▶ **THE DATA**:
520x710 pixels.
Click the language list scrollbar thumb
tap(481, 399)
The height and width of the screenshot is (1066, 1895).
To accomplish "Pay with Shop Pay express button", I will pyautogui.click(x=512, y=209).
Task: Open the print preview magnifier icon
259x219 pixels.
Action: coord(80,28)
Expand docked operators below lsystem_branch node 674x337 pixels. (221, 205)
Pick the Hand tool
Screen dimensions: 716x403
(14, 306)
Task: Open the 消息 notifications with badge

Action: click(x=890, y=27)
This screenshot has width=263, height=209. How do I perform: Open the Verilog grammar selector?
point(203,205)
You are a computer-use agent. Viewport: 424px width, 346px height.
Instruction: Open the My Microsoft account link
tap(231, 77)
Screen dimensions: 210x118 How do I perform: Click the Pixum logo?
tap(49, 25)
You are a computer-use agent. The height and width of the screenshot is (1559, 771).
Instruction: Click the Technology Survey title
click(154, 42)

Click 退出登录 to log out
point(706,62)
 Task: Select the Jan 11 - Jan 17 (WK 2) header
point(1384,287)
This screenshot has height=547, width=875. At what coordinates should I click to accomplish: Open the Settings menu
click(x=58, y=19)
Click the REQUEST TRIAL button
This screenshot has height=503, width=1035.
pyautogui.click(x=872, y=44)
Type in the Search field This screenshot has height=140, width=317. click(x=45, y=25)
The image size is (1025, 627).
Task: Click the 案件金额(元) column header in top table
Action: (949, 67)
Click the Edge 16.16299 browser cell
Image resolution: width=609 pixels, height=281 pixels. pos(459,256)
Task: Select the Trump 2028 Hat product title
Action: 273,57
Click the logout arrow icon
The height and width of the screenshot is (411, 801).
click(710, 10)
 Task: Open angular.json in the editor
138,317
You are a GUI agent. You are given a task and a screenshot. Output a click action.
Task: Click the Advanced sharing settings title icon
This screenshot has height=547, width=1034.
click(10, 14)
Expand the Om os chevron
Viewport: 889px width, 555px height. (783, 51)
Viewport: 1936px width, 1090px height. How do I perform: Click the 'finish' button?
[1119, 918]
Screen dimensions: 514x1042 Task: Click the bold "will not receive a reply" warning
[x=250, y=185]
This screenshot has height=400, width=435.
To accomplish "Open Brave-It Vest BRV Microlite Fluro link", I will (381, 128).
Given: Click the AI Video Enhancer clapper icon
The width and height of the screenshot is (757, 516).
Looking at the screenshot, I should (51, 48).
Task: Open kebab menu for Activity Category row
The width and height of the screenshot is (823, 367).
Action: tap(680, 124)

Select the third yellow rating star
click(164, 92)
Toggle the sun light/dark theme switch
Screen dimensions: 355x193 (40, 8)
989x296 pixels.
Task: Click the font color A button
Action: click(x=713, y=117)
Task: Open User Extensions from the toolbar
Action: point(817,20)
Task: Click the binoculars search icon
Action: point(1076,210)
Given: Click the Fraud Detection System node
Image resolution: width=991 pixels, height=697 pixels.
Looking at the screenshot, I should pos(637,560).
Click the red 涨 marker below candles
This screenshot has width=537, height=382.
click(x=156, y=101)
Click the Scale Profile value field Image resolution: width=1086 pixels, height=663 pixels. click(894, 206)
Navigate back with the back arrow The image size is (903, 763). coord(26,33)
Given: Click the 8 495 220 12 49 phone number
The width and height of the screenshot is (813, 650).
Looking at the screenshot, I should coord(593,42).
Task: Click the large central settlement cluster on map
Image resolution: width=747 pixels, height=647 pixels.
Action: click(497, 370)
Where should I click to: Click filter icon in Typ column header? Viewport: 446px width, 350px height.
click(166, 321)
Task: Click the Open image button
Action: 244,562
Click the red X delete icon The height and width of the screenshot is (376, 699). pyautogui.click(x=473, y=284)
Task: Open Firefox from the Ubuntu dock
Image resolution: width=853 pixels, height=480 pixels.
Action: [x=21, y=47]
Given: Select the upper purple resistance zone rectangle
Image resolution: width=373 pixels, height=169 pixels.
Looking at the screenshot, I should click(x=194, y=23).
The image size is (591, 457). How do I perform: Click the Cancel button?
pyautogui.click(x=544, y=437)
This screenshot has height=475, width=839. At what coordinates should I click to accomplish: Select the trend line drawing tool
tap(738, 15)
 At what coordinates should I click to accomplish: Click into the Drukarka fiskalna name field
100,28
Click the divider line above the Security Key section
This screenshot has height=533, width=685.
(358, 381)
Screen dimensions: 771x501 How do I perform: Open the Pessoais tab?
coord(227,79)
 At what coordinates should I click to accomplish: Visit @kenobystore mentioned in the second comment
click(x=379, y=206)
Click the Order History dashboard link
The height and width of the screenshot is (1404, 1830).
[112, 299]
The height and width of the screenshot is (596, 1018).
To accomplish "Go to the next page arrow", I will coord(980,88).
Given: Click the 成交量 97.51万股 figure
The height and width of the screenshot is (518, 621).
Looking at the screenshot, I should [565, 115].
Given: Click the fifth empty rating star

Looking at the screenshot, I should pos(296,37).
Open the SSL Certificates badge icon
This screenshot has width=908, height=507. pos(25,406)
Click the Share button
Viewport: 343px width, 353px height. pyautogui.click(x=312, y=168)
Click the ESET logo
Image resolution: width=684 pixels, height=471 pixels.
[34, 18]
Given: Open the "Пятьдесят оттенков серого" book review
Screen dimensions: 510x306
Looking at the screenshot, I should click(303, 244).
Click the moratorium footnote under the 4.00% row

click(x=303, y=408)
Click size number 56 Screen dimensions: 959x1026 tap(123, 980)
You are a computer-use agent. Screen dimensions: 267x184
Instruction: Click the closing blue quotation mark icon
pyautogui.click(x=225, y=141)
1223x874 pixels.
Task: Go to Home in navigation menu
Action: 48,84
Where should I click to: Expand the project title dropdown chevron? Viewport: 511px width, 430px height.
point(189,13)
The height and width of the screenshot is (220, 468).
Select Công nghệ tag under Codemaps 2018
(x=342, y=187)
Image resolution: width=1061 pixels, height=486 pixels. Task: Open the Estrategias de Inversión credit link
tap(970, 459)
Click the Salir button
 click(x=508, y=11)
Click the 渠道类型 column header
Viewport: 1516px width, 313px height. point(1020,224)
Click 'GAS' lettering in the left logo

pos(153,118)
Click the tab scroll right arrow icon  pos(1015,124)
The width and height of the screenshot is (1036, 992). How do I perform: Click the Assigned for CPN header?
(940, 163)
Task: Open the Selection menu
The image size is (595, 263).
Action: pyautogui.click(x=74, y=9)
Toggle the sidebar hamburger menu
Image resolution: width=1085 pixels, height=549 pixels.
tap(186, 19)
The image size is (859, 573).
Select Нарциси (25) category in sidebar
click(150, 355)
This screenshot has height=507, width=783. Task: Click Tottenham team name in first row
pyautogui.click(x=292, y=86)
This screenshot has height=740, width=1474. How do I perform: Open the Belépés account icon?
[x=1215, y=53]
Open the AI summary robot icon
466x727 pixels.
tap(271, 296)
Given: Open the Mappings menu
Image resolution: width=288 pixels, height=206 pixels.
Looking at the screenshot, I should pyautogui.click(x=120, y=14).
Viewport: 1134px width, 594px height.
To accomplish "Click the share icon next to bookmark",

▶ **EXERCISE PROMPT**:
Using the records above, report each line with the string "arrow".

▶ **RESPONSE TO THE TASK**:
Click the logout arrow icon
Navigate back with the back arrow The image size is (903, 763). coord(26,33)
To accomplish "Go to the next page arrow", I will coord(980,88).
Click the tab scroll right arrow icon  pos(1015,124)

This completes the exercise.